Bumble Bee, Insect, F, Bumble, Bee

There are over 250 different species of bee and nearly all of them exist in the Northern Hemisphere. They are social animals with black and yellow hairs which are frequently arranged in stripes on the bee’s body. They might also have orange or red coloring and a few bees are almost completely black. Bumble bees feel and look fuzzy. The thick fuzzy hairs help keep bumble bees warm throughout the winter. They gather pollen that’s used to nourish their young. The queen can store the man’s sperm from breeding in a distinctive container called the spermatheca that’s used when she’s laying her eggs. Some eggs are fertilized with the sperm and these bumble bees will expand in to females or queens while other eggs proceed unfertilized and become men.

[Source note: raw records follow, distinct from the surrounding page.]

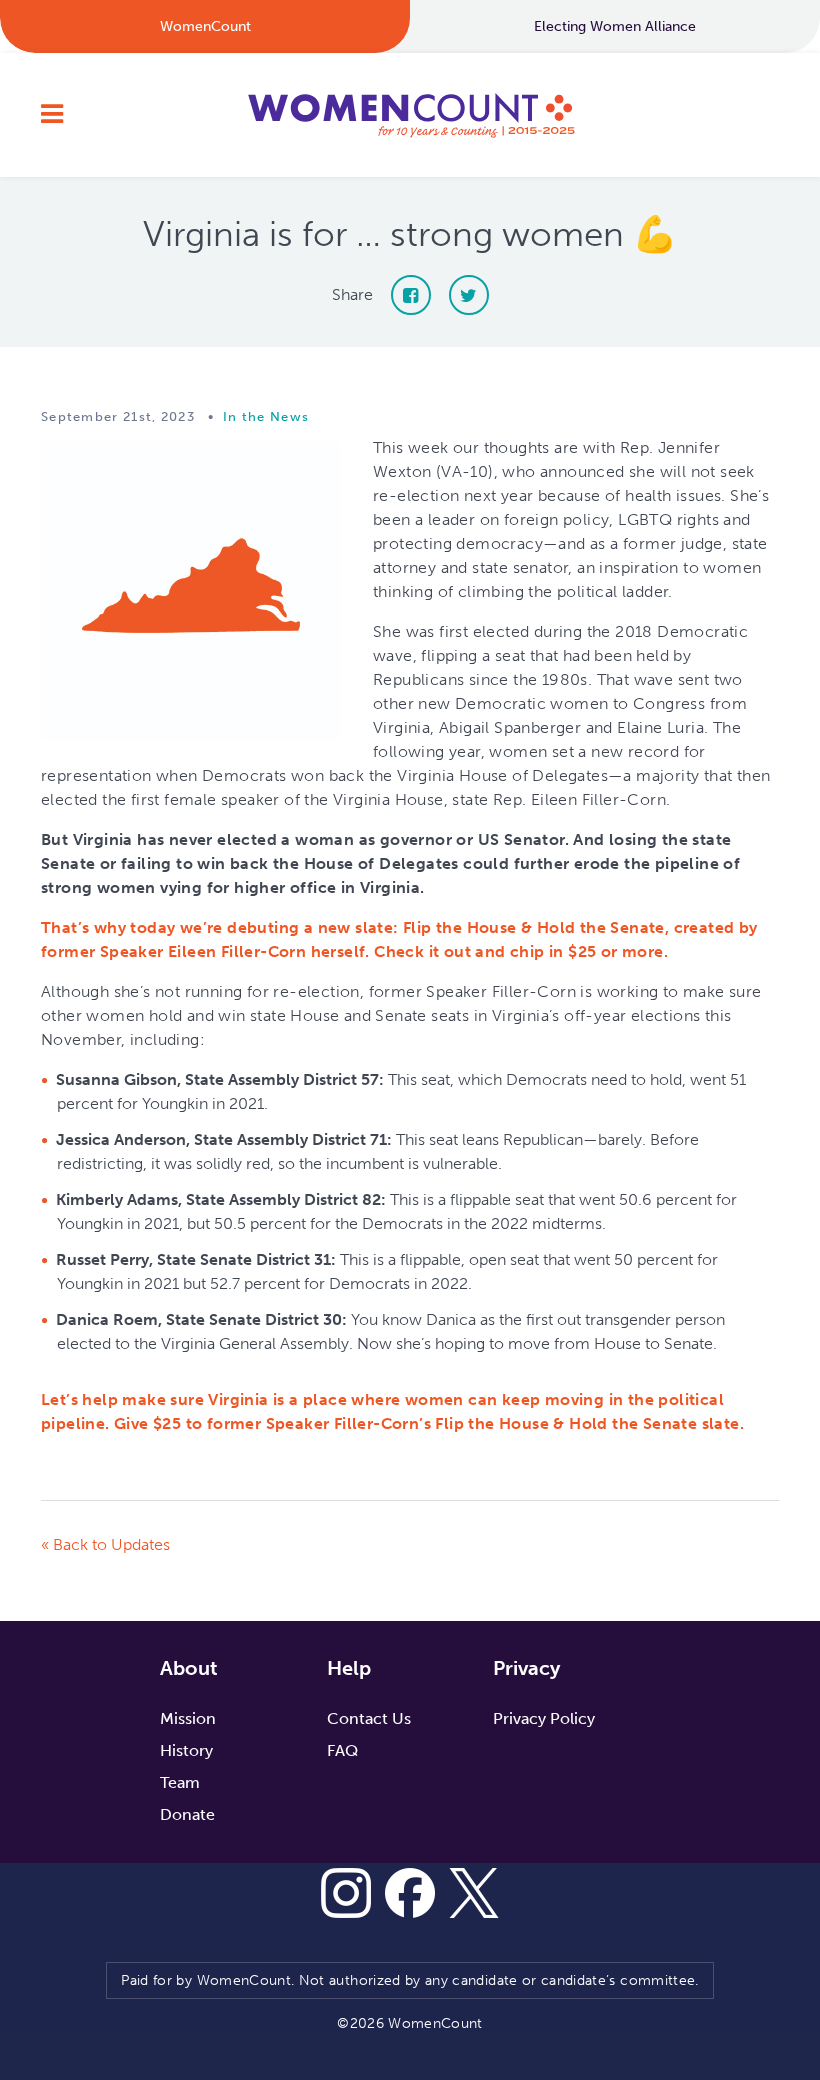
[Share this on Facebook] (411, 295)
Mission (188, 1718)
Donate (187, 1814)
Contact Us (369, 1718)
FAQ (342, 1750)
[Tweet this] (469, 295)
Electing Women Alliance (615, 26)
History (186, 1750)
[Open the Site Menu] (52, 115)
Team (180, 1782)
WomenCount (410, 115)
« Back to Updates (105, 1544)
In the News (266, 416)
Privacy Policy (544, 1718)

Hormones stimulate the maturation of the ovaries and deficiency of hormones will suppress ovary development. In worker bees, a deficiency of hormones makes it impossible for them to replicate. Rather than being capable of replicating, worker bees have salivary glands that secrete saliva and may be combined with the nectar and pollen which they collect from flowers. The saliva is mixed with the materials used to construct the nest to make them softer. It stretches from a sheath and can be used to lap up fluids such as nectar. When the bumble bee flies or rests, the tongue has been kept folded up under its head. Wax is secreted from a place under the abdomen. Pollen is accumulated by the bumble bee in part through electrostatic charge which builds up on the bee because it’s flying through the air. Though bees don’t have ears, they do have the ability to feel vibrations.
The bumble bee is generally discovered more easily at higher latitudes and higher altitudes. There are some tropical species of bumble bees however. They’re also able to remain cool by radiating warmth from the bodies throughout their abdomen.
Bumble bees exist in colonies which are generally smaller than that of honey bees. Mature nests of bees occasionally hold just about 50 individuals. Nests may be located under ground in tunnels made by other creatures. They frequently construct a waxy protective canopy which can help insulate the colony during the winter season. A queen bumble bee by a colony will often survive the winter and then build a new colony in the warmer spring months are she emerges from hibernation. She collects pollen and nectar from flowers and then finds a suitable place for the nest to start the cycle all over again.